On working through difficult sections of the Bible: “You grind your teeth. There was some reaction among the scribes. Some of Leviticus, for example, was quite heavy-going–very proscriptive and dark. One of the scribes, a woman, we were writing out something that was dreary and uncomfortable, and she said, `I just realized this is like the evening news. Every night there’s something horrible.’ You look at a newspaper today, you see war, atrocities, abnormalities. She realized that this was life.

On where the scribes’ focus lay: “On the one hand, you have to experience it. On the other hand, you have to spell it right, and you’ve got to arrange it. You’re not just thinking about what it’s saying a lot of the time; you’re thinking about how you’re going to manage it.”

While trying to translate a piece of his own non-calligraphed-but-most-decidedly-scrawled handwriting that’s on display in the exhibit, Jackson could barely make out the words “green slime.” On whether there’s calligraphy hope for others with similarly wretched handwriting: “I can look at somebody whose handwriting is bad and, if it’s consistently bad, I can probably knock them into shape. To be fair, if I put you in a high-powered car and you went 100 miles per hour through downtown Santa Fe, you’d crash. If you do it too fast, it isn’t going to be good.”

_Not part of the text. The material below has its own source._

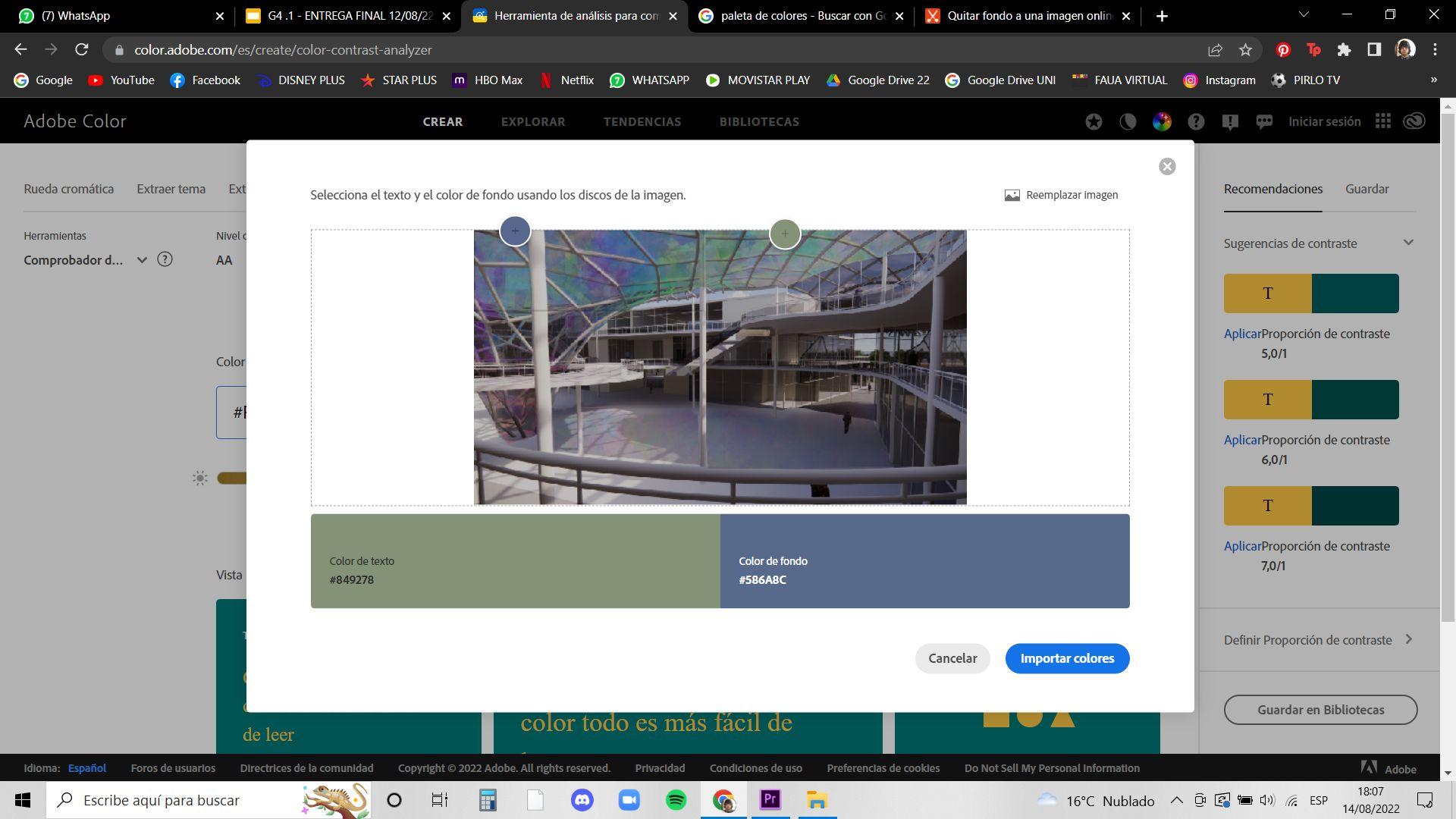The height and width of the screenshot is (819, 1456).
Task: Click the Cancelar button
Action: tap(952, 658)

To be honest: “I also have a bit of resentment about writing (non-calligraphy) things by hand. There’s something there that hasn’t got the patience to write it.”

Suffering Servant, Isaiah 53, 54:1-8, by Donald Jackson, 2005. The Saint John’s Bible, Order of Saint Benedict, Collegeville, Minnesota.

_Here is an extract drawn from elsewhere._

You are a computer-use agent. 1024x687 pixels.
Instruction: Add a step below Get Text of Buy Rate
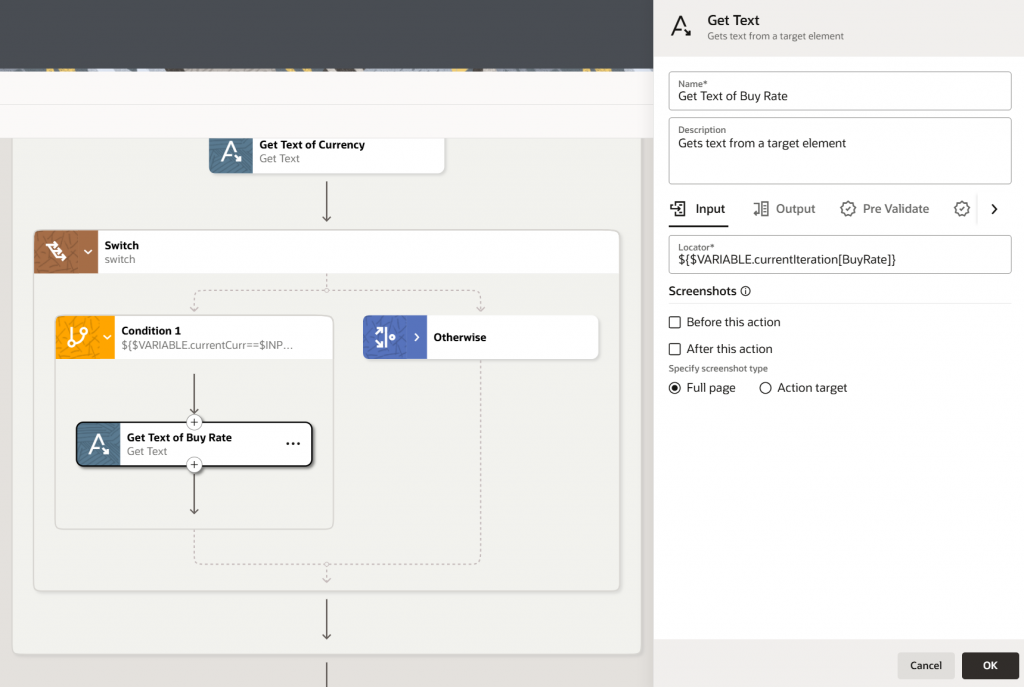[x=194, y=465]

On how Ghost Ranch did or didn’t inspire The Saint John’s Bible: “It was time in the wilderness. That’s where it started. It was September, October. It was freezing. Frosty mornings and spectacular landscape. But any landscape is inspiring. Even downtown Detroit is. Flying into LA over night is. … But the truth is, it was creating the space within yourself and putting yourself into it. It’s what you bring to it as much as what it brings to you. The wilderness is frightening as well as beautiful. It’s definitely a metaphor.”

On the subversiveness of teamwork: “There were five scribes, plus me, at the scriptorium. That is a very unusual scenario. Nowadays, it’s counter-cultural, all working on one thing, all one script we’re trying to imitate. The word `artist’ in our society is synonymous with individuality. You had to be as different as you can be from the next person. … Our culture exploits that. It turns us against each other.

“To have to work together is a wonderful thing–like when you’re singing in a choir. Six people sitting in a room, all writing out sacred text. There is a noise to it, the sound of quills on vellum, the sound of occasional irritation–a mistake’s been made. Then you hear scratches of a knife raising up a comma in the wrong place. One of the most powerful things in that silence with six people is that there is a great depth of silence. It’s more silent than when you’re on your own. There’s power in that.”

On being human: “There will be mistakes in (The Saint John’s Bible). It’s not going to be perfect.”